We are given the following problem:
Consider the matrix $$ A = \left[\begin{array}{rrr} \cos\theta & \sin\theta\\ \sin\theta & -\cos\theta \end{array}\right] $$, where $\theta \in \mathbb R$.
a) Show that $A$ has an eigenvector in $\mathbb{R^2}$ with eigenvalue $1$.
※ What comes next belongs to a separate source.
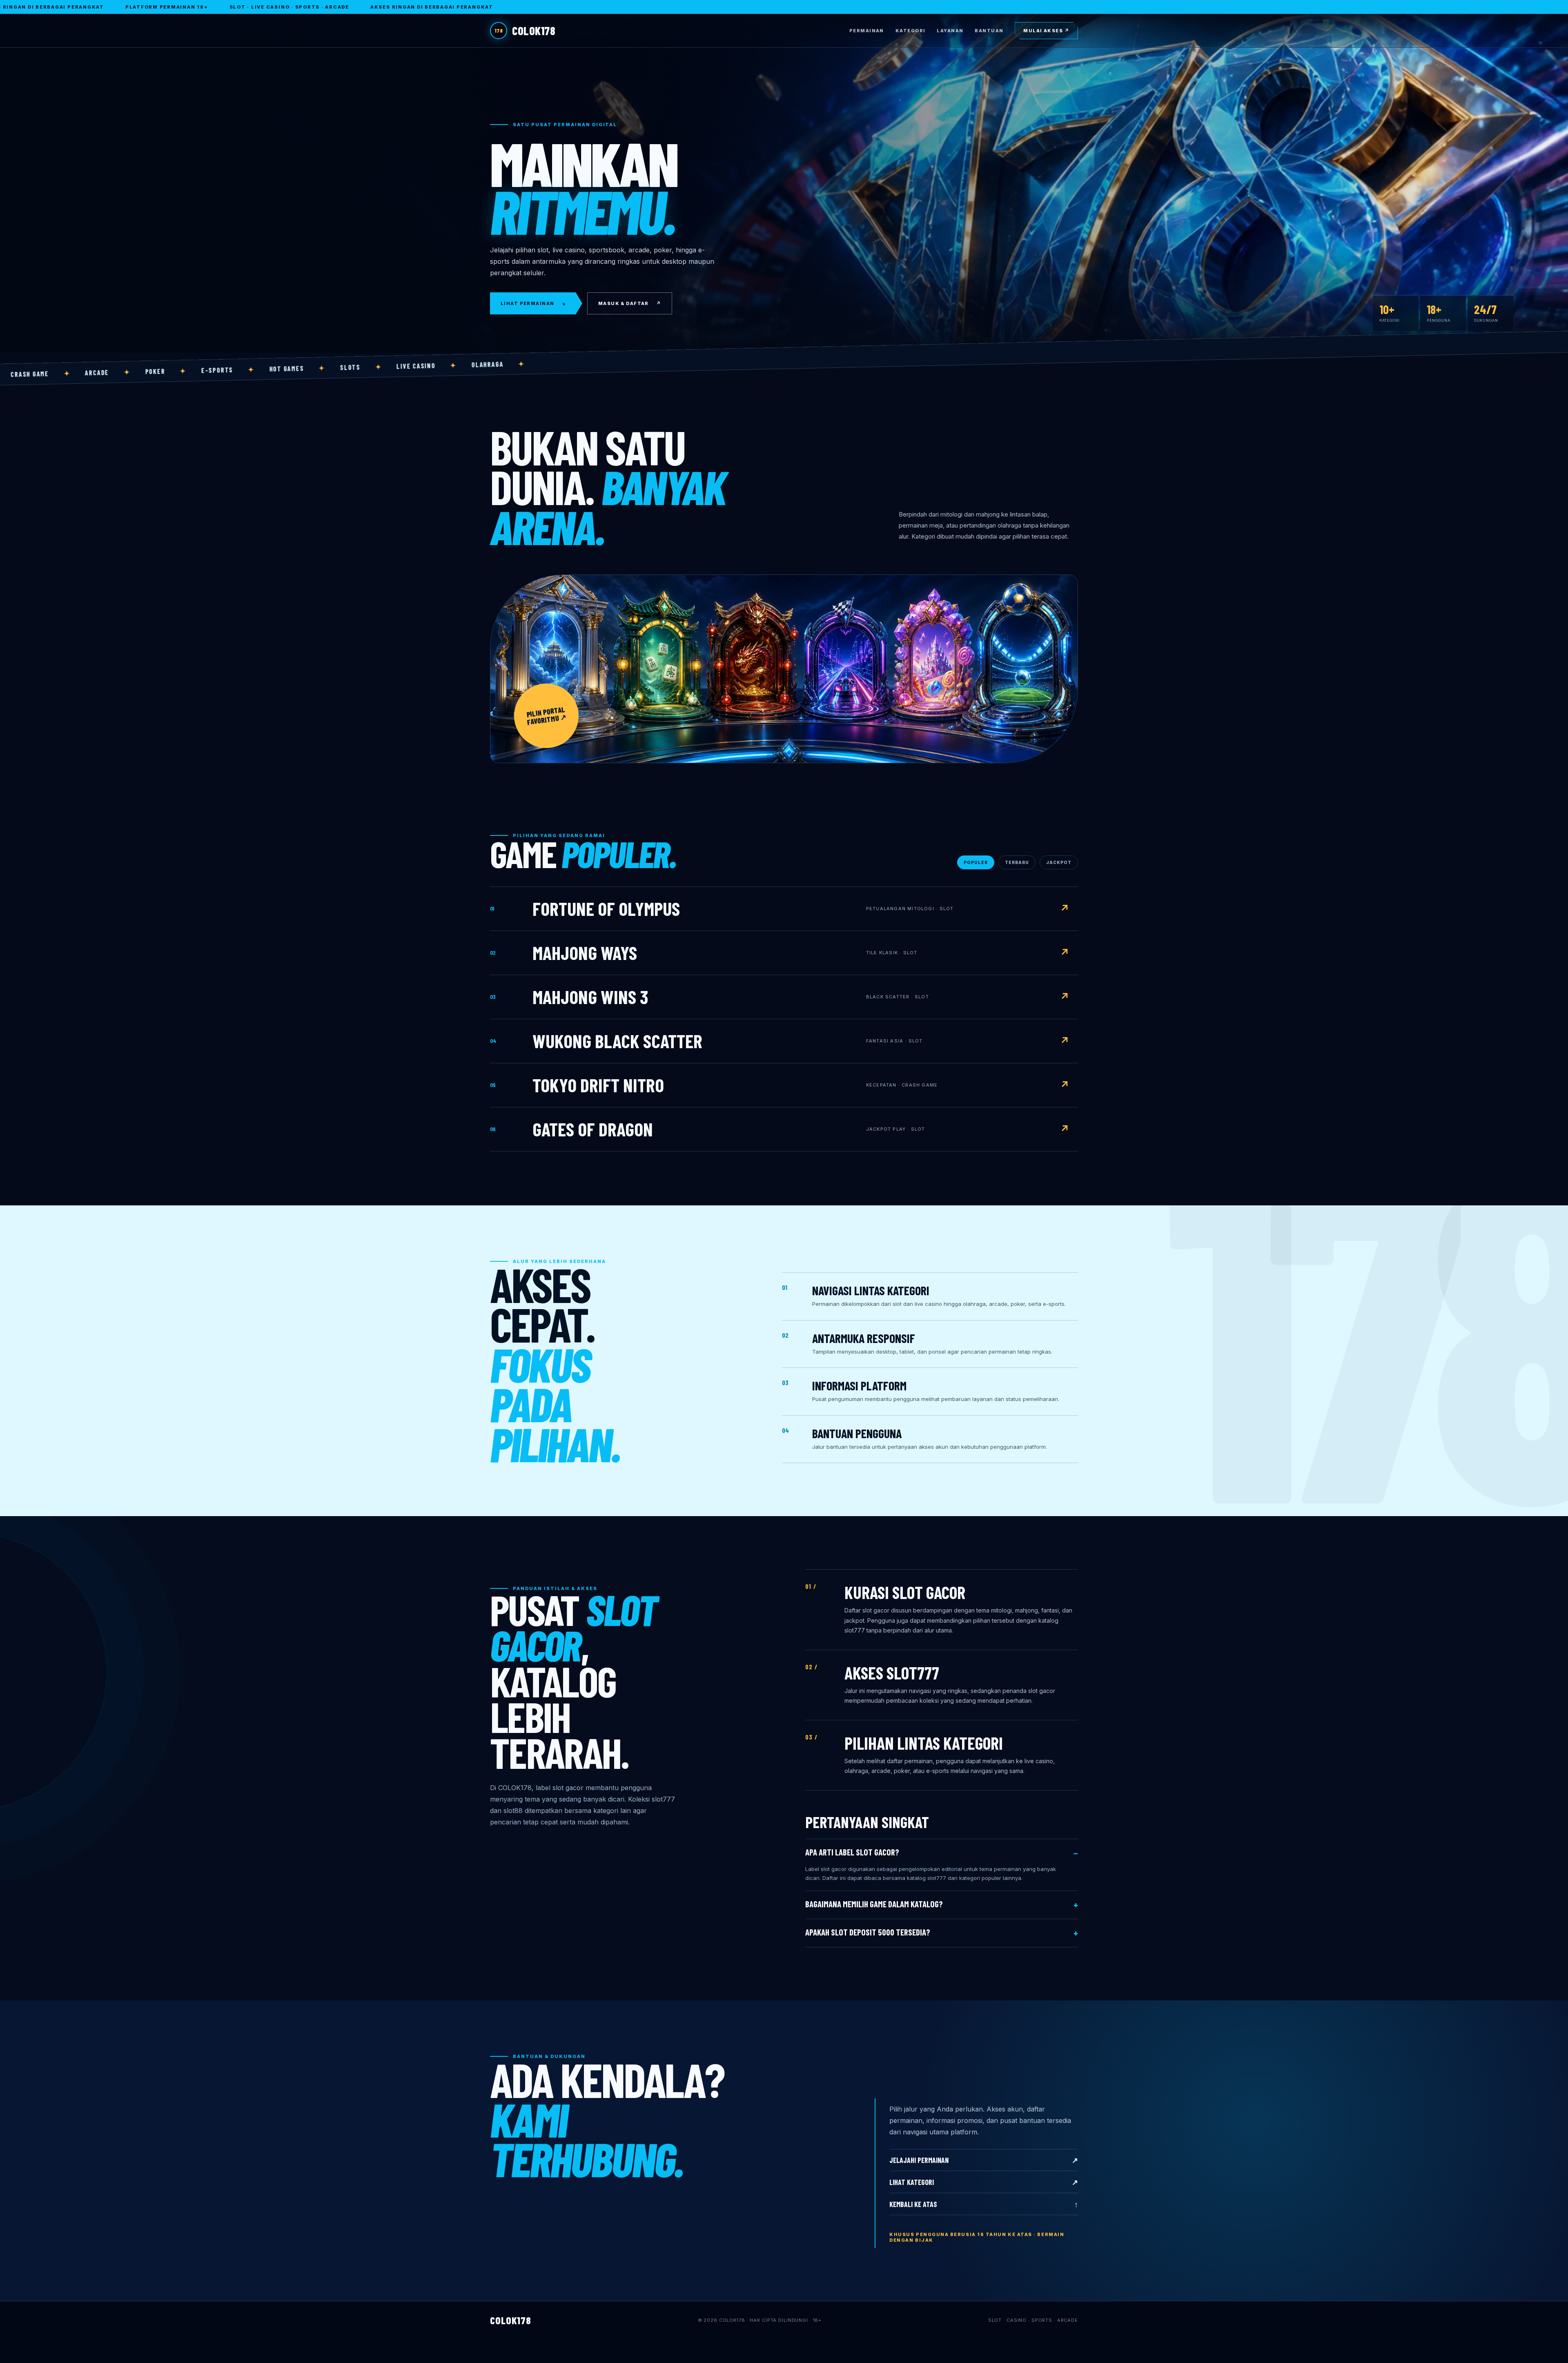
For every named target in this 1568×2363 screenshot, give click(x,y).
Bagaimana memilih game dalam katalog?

We start the problem by taking the difference of the original matrix with the product of lambda and the identity:
$$A-\lambda I = \left[\begin{array}{rrr} \cos\theta -\lambda & \sin\theta\\ \sin\theta & -\cos\theta -\lambda \end{array}\right] $$
We then find its determinant:
$$det(A-\lambda I) = (\cos\theta -\lambda)(-\cos\theta -\lambda) - \sin\theta^2$$
which gives us: $\lambda^2 - 1$ and eigenvalues of $\lambda_1 = 1, \lambda_2 = -1$
Using $\lambda_1=1$ we have:
$$B(1) = \left[\begin{array}{rrr} \cos\theta -1 & \sin\theta\\ \sin\theta & -\cos\theta -1 \end{array}\right] $$
How do I reduce it and answer the problem: Show that $A$ has an eigenvector in $\mathbb{R^2}$ with eigenvalue $1$?